Programme: PGDip in Science - Clinical Exercise Physiology, BSc in Biomedical Sciences
“I’ve always enjoyed the Sciences, and more specifically human biology and how the body works and adapts to change. For this reason, I enrolled in a Bachelor of Science, majoring in Biomedical Sciences.
“The degree also sparked interest in several other areas such as endocrinology, microbiology, physiology and the exercise sciences. Exercise science being what I’ve decided to pursue a postgraduate qualification in – although it is slightly different from my undergraduate degree, there are still elements which are very relevant.
“I’m currently studying a Postgraduate Diploma in Science - Clinical Exercise Physiology (CEP) which I hope to complete by the end of this year (2022).
“Exercise is an important part of my life, whether its training for an event or to remain active and healthy. CEP offers an opportunity to use Exercise as a tool to help others improve their quality of life. I like the idea that I can use something important to me to benefit our diverse community.
“The “why” and “how” also attracted me to the subject - why are we seeing these results and how can we work towards the best solutions.
”I am currently working towards becoming a qualified CEP. The role works as a part of a multidisciplinary team that provide specialised testing, exercise programmes, and client education in conjunction with other medical and allied health professionals. This is achieved through the delivery of exercise, lifestyle and behavioural modification programmes for the prevention, management and rehabilitation of chronic conditions, diseases, and injuries.
“Cases we work with range from healthy individuals to those with cardiovascular disease, diabetes, respiratory diseases, chronic pain, or injury. Using data collected from testing, we can prescribe an exercise plan specific to the needs of each individual to help them reach their goals.
“The programme has a nice balance of practical and theory components. We practice with our peers and complete supervised practicum hours in the health and rehabilitation clinic. The class sizes are generally of a smaller size, so we get more time with tutors and lecturers to ask questions – something which can be difficult in undergraduate classes that are larger.
“I enjoy how much the programme focusses on the importance of interprofessional relationships and assessing a client/situation holistically.
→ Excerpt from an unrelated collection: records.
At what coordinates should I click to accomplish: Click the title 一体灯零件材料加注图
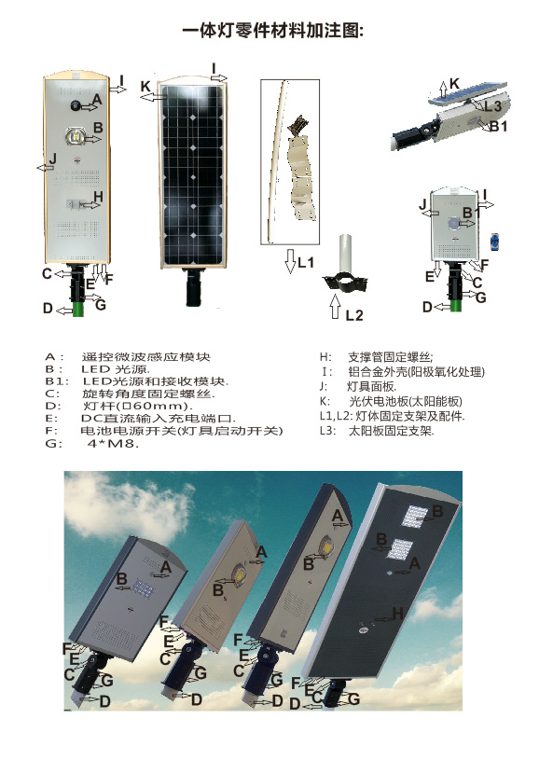[273, 32]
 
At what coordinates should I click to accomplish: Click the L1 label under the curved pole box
[306, 263]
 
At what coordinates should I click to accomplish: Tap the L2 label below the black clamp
[354, 315]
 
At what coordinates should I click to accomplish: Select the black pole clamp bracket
[345, 283]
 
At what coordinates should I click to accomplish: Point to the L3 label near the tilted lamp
[492, 105]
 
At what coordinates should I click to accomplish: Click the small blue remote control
[494, 242]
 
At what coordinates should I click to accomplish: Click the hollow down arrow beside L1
[290, 261]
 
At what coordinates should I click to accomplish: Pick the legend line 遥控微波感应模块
[145, 357]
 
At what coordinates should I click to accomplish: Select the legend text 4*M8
[113, 443]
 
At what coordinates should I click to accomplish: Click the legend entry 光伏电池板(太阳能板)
[406, 401]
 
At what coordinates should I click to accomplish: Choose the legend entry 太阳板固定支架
[391, 431]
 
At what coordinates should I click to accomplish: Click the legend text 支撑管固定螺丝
[390, 357]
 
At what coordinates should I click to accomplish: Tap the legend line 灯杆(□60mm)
[138, 406]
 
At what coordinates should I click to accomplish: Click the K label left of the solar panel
[145, 87]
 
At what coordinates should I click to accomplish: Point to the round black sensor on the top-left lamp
[76, 105]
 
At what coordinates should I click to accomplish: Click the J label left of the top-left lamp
[53, 159]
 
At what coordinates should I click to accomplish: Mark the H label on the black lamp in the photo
[397, 614]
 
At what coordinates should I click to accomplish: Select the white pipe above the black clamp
[345, 255]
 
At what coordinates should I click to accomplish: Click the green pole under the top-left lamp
[78, 309]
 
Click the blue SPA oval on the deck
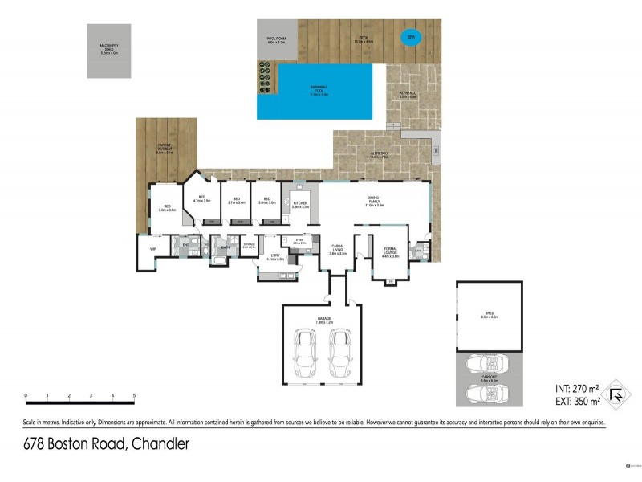coord(411,37)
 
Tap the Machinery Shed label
coord(109,48)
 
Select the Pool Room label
coord(277,39)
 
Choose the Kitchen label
coord(300,205)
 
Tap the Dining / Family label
coord(375,204)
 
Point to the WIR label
coord(152,249)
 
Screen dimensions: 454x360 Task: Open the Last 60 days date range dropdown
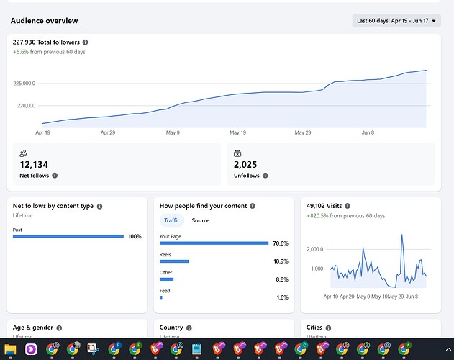[396, 21]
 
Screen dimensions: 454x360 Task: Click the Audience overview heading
[45, 21]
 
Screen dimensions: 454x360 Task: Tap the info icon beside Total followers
[85, 42]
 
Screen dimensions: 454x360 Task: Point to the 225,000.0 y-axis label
[24, 84]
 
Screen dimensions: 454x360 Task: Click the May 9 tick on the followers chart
[173, 132]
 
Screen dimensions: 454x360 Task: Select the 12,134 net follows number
[34, 165]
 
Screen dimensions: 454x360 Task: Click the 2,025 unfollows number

It emphasises we are part of a wider team, all contributing to provide the best solutions for our clients. I like that I can play a part in finding a solution for a client in need.
I chose the University of Auckland because it offered opportunities that extended beyond the scope of the degree I was enrolling in, allowing me to explore other options. The more I progressed through my undergraduate degree, the more open I was to specialise in specific areas of the Medical Sciences and Biology – both human and environmental.
“I hope to move on to a Master of Science in Clinical Exercise Physiology, with an end goal of becoming a registered CEP. I would like to work with both the aging population and high-performance athletes from various sporting codes. I also look forward to the opportunities this qualification will bring not only here in New Zealand but also abroad.
“During my undergraduate degree I was part of the Tuakana Science programme. They offer both general advice, pastoral care and degree planning when needed. Having this support enabled me to get my footing when starting out at university and also allowed me to connect with others within my faculty. The programme helped me establish relationships with people I am still in contact with to this day.
“I also visited the career development and employability services centre (CDES) for advice throughout my undergraduate studies, who were helpful in identifying opportunities and different career pathways I could pursue with my chosen degree. Initially I thought my job opportunities were very restricted and limited to lab work & research. However, CDES exposed me to other avenues that include working with the DHB in Health Management, or with various different Ministry organisations.
“Te Fale Pouāwhina was another great resource I was introduced to during my undergraduate years and still use today. Their academic writing seminars help to structure and tidy up rough edges when writing my assignments.
“It was assuring to know that these support services were available, and that they were always willing to help and bring clarity.
“There have been plenty of highs and lows during my time at the university, but these challenges and achievements have helped make me the person I am today. I am grateful for this experience, the opportunities God has given me, and the sacrifices my family and friends have made for me to be here.”